> [Supplied text]:
--------------------------------
Affirmative action in college admissions survives. For now.

AFisher

Cara L. Gallagher, Weekend Contributor

When SCOTUS orders a case back to a lower court it’s rare that the case garners the same attention it received when it was in the Supreme Court.  But Fisher v. The University of Texas at Austin, a critical case that still has the potential to uproot affirmative action programs in public universities – one that beckoned Justice Sandra Day O’Connor to the SCOTUS pews on decision day in June of 2013 – is one you follow post-SCOTUS.  Perhaps Justice O’Connor traveled all that way to throw shade to those justices likely to upend her landmark 2003 affirmative action decision, Grutter v. Bollinger.  Although the spirit of Grutter remained intact, the majority’s 7-1 decision to remand the case back to a lower court was done so with explicit instruction that the University prove they’d satisfied the necessary strict scrutiny test.  The same attorneys who argued the case before the SCOTUS in 2013 stayed on the case arguing before a 3-judge panel in the U.S. Court of Appeals for the 5th Circuit.
--------------------------------
> [Data lines]:

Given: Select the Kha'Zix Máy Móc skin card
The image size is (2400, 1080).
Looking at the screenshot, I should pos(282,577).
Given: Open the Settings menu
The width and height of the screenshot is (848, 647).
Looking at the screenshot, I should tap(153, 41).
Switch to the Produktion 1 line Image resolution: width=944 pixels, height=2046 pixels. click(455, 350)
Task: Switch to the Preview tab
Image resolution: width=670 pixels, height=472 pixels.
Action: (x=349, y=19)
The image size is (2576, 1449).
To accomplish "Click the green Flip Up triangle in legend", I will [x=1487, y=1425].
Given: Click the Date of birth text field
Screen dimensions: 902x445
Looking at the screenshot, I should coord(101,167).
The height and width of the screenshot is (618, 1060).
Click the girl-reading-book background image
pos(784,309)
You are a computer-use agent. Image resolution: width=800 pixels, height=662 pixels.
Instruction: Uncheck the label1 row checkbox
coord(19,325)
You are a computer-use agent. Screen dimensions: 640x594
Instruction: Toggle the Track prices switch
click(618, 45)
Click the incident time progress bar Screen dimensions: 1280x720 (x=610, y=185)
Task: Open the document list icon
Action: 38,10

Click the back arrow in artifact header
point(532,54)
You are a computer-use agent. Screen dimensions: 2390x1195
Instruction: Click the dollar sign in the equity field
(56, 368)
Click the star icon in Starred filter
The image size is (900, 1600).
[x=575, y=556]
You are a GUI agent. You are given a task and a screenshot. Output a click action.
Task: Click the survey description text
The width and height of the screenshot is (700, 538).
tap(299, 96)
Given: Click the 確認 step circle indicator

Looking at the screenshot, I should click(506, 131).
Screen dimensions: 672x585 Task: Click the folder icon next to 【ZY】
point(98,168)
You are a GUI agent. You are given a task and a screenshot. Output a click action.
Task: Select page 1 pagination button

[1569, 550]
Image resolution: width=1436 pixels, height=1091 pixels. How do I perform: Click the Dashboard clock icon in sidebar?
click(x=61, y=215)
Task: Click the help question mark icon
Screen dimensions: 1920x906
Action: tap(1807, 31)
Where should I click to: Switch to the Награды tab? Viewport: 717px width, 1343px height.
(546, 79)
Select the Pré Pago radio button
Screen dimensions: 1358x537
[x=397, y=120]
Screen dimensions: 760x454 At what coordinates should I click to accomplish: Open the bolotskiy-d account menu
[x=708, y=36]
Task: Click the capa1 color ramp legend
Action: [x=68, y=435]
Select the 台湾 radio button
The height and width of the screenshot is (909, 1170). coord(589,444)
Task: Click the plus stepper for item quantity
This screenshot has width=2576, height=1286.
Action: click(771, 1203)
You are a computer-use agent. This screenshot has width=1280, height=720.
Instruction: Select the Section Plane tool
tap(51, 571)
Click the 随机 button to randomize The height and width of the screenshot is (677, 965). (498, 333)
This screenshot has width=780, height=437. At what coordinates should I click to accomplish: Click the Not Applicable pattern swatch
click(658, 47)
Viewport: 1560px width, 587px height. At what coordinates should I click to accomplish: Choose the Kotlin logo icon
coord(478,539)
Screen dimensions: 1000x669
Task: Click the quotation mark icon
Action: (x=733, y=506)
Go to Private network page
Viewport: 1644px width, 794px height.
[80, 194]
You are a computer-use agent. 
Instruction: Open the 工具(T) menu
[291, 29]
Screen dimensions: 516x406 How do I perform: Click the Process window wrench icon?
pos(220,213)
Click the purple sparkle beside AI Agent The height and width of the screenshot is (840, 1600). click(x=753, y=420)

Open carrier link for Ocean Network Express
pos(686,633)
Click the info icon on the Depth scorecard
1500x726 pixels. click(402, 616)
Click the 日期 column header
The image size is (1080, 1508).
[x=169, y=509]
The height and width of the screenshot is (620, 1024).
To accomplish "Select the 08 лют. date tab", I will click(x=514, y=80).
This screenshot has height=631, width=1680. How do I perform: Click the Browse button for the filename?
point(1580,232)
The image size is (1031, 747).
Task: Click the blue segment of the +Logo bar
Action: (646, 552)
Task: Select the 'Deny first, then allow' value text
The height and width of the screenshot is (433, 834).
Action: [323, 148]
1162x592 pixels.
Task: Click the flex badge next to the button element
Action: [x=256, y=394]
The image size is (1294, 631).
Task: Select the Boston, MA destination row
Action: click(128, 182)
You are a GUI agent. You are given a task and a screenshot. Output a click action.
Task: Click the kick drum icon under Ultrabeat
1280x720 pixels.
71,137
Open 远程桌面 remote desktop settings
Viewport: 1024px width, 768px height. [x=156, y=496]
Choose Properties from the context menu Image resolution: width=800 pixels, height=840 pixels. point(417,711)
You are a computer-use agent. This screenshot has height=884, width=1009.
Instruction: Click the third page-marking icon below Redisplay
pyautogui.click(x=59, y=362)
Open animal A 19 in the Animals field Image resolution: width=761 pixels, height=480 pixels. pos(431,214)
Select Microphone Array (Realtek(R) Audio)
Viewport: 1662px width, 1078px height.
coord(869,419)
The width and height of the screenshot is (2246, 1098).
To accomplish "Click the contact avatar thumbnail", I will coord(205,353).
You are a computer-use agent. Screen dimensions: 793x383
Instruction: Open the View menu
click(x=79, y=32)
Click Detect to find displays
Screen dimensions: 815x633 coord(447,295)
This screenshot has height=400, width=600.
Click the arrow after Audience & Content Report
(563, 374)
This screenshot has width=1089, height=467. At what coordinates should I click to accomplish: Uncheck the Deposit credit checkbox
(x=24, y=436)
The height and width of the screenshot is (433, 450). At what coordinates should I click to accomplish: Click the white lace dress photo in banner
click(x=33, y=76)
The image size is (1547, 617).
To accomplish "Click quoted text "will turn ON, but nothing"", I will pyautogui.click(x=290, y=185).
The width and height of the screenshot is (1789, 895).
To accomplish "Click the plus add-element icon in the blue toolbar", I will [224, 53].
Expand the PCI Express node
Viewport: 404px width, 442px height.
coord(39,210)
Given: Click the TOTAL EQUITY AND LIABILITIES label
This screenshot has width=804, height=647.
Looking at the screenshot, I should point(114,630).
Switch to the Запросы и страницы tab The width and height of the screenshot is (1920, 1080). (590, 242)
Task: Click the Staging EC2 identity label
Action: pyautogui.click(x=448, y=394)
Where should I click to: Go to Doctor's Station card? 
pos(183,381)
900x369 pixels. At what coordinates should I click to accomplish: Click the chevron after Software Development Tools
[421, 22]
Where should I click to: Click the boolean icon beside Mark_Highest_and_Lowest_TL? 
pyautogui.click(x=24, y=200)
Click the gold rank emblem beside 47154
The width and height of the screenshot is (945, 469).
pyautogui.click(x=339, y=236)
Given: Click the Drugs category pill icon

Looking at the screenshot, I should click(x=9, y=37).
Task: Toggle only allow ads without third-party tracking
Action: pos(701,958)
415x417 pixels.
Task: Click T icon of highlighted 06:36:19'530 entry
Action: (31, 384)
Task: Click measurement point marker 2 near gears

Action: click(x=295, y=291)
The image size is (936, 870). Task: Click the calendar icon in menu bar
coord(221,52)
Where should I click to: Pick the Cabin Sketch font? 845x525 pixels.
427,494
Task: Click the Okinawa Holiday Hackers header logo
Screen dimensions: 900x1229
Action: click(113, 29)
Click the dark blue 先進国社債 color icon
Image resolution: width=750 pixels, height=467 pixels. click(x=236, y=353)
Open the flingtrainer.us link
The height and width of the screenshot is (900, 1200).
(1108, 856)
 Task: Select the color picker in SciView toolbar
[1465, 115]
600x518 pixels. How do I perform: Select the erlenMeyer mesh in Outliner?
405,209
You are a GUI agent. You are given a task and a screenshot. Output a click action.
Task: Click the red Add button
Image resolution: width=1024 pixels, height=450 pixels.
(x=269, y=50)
--------------------------------
> [Task]:
In the affirmative action article, what was the vote count of the majority decision that sent the Fisher case back to a lower court?

> [Exercise response]:
7-1